● **Directions**
Give back all the entries below. Omit none of them.

=== Input material ===

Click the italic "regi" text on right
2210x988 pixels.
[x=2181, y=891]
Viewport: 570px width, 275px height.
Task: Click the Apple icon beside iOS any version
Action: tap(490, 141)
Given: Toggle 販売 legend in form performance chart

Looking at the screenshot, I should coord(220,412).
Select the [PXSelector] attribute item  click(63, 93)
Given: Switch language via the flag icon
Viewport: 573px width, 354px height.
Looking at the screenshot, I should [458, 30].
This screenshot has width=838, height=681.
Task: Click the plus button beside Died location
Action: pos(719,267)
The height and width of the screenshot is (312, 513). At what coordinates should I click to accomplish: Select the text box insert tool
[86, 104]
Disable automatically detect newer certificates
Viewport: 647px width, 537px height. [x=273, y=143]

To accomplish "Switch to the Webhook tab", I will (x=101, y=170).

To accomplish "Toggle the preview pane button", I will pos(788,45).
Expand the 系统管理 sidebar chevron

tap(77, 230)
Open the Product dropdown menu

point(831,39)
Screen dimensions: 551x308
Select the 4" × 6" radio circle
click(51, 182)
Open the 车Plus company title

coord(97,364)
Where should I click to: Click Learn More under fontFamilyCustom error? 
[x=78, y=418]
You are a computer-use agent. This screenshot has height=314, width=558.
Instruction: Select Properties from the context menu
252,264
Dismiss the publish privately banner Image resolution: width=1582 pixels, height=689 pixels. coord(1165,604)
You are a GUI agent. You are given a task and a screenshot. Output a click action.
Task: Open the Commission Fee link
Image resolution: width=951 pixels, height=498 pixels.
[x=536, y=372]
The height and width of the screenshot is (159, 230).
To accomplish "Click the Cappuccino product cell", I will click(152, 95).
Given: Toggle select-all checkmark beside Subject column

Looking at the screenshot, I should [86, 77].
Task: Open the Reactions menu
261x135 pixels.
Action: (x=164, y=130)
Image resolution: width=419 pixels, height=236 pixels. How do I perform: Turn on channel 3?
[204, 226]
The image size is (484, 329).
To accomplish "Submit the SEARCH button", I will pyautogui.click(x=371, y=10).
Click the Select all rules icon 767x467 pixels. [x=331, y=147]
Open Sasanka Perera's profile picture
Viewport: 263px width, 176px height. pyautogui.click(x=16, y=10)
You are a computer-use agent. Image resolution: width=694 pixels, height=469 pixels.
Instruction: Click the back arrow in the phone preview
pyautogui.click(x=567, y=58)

===

● **Written reply**
Click the italic "regi" text on right
2210x988 pixels.
[x=2181, y=891]
Viewport: 570px width, 275px height.
Task: Click the Apple icon beside iOS any version
Action: tap(490, 141)
Given: Toggle 販売 legend in form performance chart

Looking at the screenshot, I should coord(220,412).
Select the [PXSelector] attribute item  click(63, 93)
Given: Switch language via the flag icon
Viewport: 573px width, 354px height.
Looking at the screenshot, I should [458, 30].
This screenshot has width=838, height=681.
Task: Click the plus button beside Died location
Action: pos(719,267)
The height and width of the screenshot is (312, 513). At what coordinates should I click to accomplish: Select the text box insert tool
[86, 104]
Disable automatically detect newer certificates
Viewport: 647px width, 537px height. [x=273, y=143]

To accomplish "Switch to the Webhook tab", I will (x=101, y=170).

To accomplish "Toggle the preview pane button", I will pos(788,45).
Expand the 系统管理 sidebar chevron

tap(77, 230)
Open the Product dropdown menu

point(831,39)
Screen dimensions: 551x308
Select the 4" × 6" radio circle
click(51, 182)
Open the 车Plus company title

coord(97,364)
Where should I click to: Click Learn More under fontFamilyCustom error? 
[x=78, y=418]
You are a computer-use agent. This screenshot has height=314, width=558.
Instruction: Select Properties from the context menu
252,264
Dismiss the publish privately banner Image resolution: width=1582 pixels, height=689 pixels. coord(1165,604)
You are a GUI agent. You are given a task and a screenshot. Output a click action.
Task: Open the Commission Fee link
Image resolution: width=951 pixels, height=498 pixels.
[x=536, y=372]
The height and width of the screenshot is (159, 230).
To accomplish "Click the Cappuccino product cell", I will click(152, 95).
Given: Toggle select-all checkmark beside Subject column

Looking at the screenshot, I should [86, 77].
Task: Open the Reactions menu
261x135 pixels.
Action: (x=164, y=130)
Image resolution: width=419 pixels, height=236 pixels. How do I perform: Turn on channel 3?
[204, 226]
The image size is (484, 329).
To accomplish "Submit the SEARCH button", I will pyautogui.click(x=371, y=10).
Click the Select all rules icon 767x467 pixels. [x=331, y=147]
Open Sasanka Perera's profile picture
Viewport: 263px width, 176px height. pyautogui.click(x=16, y=10)
You are a computer-use agent. Image resolution: width=694 pixels, height=469 pixels.
Instruction: Click the back arrow in the phone preview
pyautogui.click(x=567, y=58)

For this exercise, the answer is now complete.